More than one person speaking at the same time.

Why are accurate captions and transcripts important?

Simple: for every 1% loss in accuracy, there’s up to 20% loss in understanding.

You’re making content. Arguably, you wish for people to access, and understand, your content. If you don’t provide captions or transcripts, you are blocking out a significant proportion of your potential audience. If you don’t provide accurate captions or transcripts, you aren’t sure they get what you’re saying.

Your audience isn't likely to understand any of your content if you rely on AI captions or transcripts.

Let’s spell it out. Looking back at Consumer Report’s numbers, we have an error rate between 5% and 12%. For every 1% error there’s up to 20% loss in understanding. That means that there’s between 100% and 240% loss of understanding. In other words: Your audience isn’t likely to understand any of your content if you rely on AI captions or transcripts.

AI Captions - Not ready for prime time

Bottom line is that AI Captions and transcripts aren’t ready for prime time. They aren’t good enough to rely on them to provide usable content.

Sure, they are improving. But it’ll be a while before they are good enough to be used as the stand alone solution.

AI Transcripts - foundation to speed up work

While AI Captions or transcripts aren’t ready to be used on their own if you intend your message to be available to large parts of your audience, they still have their place.

I use automatic transcription for a first pass on my transcript work for my podcast, the A11y Rules Soundbite. Once I have a transcript, it’s relatively quick and painless to go through and manually edit the episode’s transcript. This gives me a quick, affordable, and accurate transcript. Which can be used as a base for captions.

But what about real time events, Nic?

Sure, the method I describe above is fine if we have on-demand audio or video (e.g. prerecorded stuff people can watch/listen when they want). But it doesn’t work when you have real time events. If you’re in a meeting or at a conference, there’s no time to get AI transcription and then manually edit it for the audience.
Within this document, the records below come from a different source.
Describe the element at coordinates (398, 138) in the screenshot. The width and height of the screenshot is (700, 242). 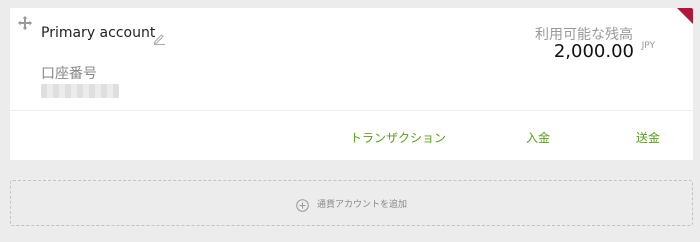
I see `transactions-link: トランザクション` at that location.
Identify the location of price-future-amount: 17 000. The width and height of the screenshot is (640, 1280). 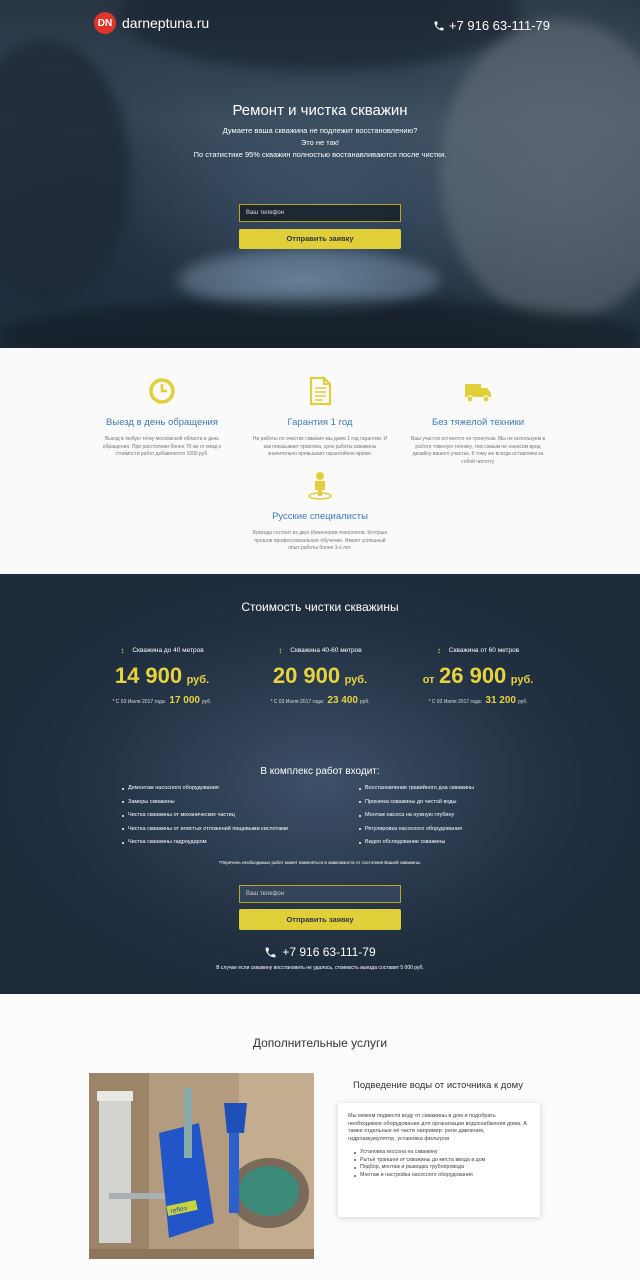
(184, 700).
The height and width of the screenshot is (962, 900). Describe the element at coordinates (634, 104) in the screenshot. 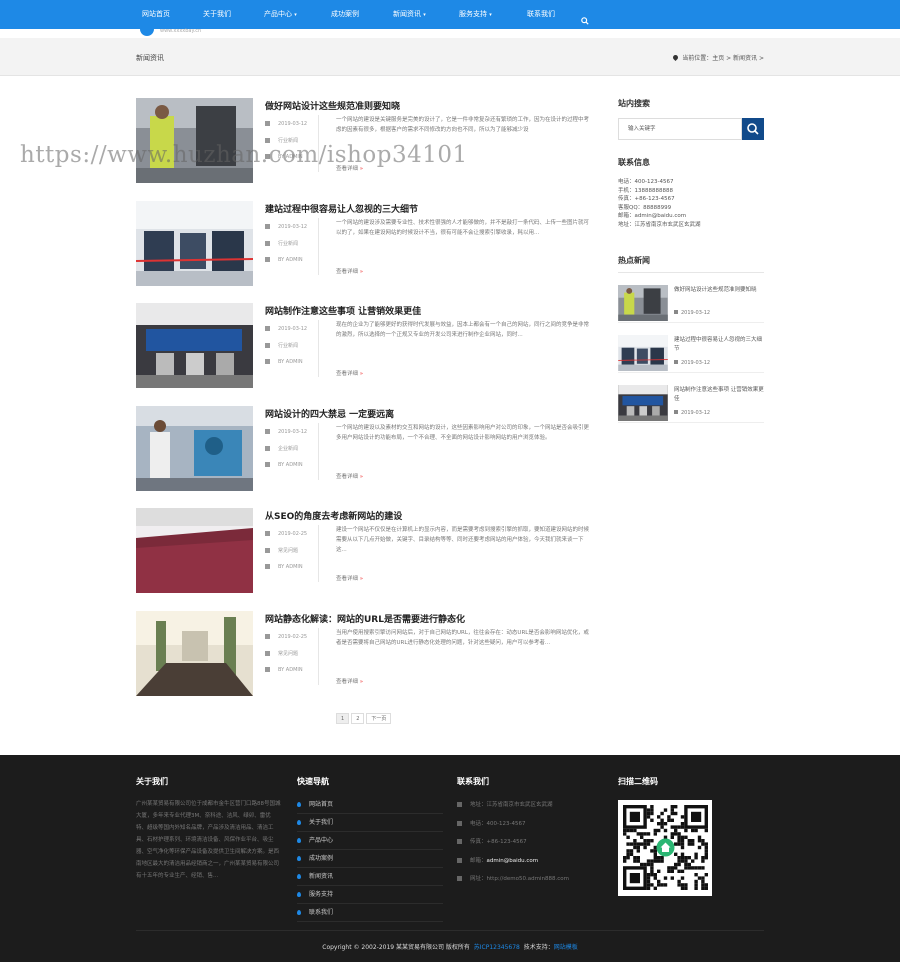

I see `search-title: 站内搜索` at that location.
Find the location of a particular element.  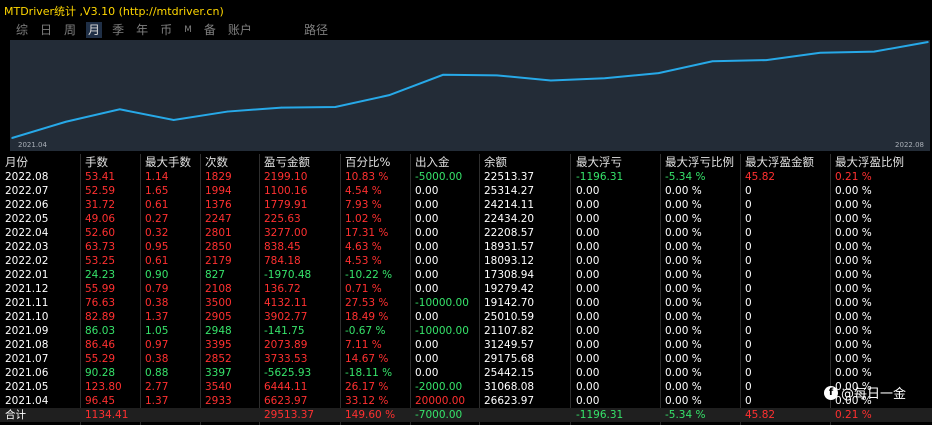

The only way to go is to actually rely on an experienced human transcriptionist. This is what’s known CART, or Communication Access Realtime Translation.

Now what?

By all means, use Artificial Intelligence tools to generate captions and transcripts, but make sure to manually edit the output. And if you have real-time events, don’t rely on machines to do complex work they aren’t capable of doing correctly yet.